**Given entries:**

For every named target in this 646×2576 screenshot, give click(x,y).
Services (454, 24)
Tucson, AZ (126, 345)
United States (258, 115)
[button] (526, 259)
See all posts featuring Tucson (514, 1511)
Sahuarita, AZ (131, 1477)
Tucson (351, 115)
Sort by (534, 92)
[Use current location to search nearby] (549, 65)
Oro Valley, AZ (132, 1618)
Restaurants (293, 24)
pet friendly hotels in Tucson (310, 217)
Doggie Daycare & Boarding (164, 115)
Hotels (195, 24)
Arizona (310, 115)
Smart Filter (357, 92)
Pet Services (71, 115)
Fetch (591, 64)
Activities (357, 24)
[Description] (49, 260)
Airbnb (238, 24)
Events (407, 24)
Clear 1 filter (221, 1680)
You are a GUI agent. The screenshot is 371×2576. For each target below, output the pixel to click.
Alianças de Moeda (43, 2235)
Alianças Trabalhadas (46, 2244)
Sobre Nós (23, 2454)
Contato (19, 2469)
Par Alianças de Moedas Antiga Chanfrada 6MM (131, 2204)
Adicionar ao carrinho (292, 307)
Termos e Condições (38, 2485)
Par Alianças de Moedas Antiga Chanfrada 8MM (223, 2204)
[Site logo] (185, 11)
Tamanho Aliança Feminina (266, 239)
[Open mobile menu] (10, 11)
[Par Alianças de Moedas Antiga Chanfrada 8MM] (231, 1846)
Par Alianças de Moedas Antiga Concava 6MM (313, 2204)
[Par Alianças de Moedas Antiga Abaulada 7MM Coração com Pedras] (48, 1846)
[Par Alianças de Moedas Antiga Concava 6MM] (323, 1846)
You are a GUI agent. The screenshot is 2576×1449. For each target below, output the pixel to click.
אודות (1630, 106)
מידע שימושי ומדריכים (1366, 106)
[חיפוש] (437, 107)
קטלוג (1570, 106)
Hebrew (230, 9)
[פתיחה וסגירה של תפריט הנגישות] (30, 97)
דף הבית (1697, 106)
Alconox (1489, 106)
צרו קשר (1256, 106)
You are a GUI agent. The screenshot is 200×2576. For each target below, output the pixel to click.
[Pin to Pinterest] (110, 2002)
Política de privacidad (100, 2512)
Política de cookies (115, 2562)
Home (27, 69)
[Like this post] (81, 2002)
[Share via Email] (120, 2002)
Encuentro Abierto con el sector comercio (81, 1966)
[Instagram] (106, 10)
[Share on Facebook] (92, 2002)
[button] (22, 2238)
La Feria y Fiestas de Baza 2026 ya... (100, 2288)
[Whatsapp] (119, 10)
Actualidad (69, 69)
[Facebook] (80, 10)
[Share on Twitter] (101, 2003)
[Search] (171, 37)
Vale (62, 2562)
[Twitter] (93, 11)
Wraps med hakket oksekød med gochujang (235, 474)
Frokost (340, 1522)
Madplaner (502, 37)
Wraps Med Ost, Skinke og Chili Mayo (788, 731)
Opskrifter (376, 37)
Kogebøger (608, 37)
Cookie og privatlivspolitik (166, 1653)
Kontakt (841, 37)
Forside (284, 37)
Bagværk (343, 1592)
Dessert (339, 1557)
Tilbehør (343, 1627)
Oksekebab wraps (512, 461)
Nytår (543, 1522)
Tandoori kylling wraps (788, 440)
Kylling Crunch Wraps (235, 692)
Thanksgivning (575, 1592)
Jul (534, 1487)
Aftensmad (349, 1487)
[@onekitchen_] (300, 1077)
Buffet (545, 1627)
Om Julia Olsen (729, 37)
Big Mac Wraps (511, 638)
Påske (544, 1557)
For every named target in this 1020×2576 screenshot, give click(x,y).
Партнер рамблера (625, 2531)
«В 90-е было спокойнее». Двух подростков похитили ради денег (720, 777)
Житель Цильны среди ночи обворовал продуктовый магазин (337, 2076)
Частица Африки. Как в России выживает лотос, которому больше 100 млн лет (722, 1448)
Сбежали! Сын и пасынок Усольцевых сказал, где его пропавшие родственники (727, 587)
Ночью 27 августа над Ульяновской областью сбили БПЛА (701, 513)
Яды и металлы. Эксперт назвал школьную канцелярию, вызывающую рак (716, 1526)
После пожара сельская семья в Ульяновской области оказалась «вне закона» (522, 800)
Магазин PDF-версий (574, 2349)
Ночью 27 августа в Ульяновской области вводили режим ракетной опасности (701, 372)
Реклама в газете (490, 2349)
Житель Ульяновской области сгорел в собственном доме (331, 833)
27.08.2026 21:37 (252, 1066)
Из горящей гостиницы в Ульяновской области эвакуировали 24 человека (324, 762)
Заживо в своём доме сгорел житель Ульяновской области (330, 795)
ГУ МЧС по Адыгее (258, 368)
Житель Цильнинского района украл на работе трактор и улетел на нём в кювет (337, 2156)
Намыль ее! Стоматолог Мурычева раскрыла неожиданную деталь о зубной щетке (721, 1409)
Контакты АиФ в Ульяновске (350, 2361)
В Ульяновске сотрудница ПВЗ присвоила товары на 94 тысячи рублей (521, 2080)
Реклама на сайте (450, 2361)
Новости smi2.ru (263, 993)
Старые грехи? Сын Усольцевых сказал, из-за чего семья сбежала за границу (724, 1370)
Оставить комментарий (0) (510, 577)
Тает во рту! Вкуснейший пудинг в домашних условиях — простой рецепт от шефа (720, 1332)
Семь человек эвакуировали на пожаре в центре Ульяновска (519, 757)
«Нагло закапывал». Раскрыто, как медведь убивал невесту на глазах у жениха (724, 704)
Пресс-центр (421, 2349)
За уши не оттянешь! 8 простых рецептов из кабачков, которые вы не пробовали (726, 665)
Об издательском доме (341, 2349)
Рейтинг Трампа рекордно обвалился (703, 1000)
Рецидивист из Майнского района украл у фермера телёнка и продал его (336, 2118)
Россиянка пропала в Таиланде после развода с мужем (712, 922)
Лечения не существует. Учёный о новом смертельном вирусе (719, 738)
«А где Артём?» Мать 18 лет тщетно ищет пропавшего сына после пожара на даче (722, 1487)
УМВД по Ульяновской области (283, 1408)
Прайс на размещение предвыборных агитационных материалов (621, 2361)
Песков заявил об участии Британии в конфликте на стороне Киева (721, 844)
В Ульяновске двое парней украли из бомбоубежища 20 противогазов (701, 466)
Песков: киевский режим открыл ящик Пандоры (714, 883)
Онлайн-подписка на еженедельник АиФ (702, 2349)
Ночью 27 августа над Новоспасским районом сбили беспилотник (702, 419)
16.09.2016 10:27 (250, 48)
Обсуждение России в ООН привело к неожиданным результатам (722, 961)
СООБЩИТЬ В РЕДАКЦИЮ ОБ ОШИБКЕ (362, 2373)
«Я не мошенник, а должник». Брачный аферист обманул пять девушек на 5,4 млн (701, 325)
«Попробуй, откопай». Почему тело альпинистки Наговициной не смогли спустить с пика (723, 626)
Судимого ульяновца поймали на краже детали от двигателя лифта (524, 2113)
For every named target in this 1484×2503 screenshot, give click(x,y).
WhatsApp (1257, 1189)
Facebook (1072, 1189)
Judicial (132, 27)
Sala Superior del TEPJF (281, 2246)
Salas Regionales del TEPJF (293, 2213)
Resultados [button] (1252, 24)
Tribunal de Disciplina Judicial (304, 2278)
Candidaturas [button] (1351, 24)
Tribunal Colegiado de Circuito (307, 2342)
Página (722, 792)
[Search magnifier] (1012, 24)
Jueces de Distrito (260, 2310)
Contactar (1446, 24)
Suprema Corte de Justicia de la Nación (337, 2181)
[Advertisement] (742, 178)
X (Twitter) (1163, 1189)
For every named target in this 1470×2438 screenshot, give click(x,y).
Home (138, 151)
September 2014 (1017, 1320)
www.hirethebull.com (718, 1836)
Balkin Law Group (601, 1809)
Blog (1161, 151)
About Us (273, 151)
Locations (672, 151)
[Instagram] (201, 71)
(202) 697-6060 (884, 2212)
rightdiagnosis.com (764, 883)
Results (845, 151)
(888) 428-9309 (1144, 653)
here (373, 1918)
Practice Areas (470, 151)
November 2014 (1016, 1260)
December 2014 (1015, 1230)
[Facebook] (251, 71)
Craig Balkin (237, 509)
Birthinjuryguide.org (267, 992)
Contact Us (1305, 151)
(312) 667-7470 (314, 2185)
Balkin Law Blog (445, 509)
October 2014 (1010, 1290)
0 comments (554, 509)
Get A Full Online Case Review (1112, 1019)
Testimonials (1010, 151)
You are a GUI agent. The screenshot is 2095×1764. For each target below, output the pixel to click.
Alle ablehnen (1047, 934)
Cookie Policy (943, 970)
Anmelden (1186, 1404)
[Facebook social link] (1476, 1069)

**What to do:**
Could you retype exactly the lines above, starting at the line that contains "מידע שימושי ומדריכים (1366, 106)" and ending at the line that contains "[Share on Facebook] (92, 2002)", and nothing more?

**Problem solution:**
מידע שימושי ומדריכים (1366, 106)
[חיפוש] (437, 107)
קטלוג (1570, 106)
Hebrew (230, 9)
[פתיחה וסגירה של תפריט הנגישות] (30, 97)
דף הבית (1697, 106)
Alconox (1489, 106)
צרו קשר (1256, 106)
You are a GUI agent. The screenshot is 200×2576. For each target below, output the pixel to click.
[Pin to Pinterest] (110, 2002)
Política de privacidad (100, 2512)
Política de cookies (115, 2562)
Home (27, 69)
[Like this post] (81, 2002)
[Share via Email] (120, 2002)
Encuentro Abierto con el sector comercio (81, 1966)
[Instagram] (106, 10)
[Share on Facebook] (92, 2002)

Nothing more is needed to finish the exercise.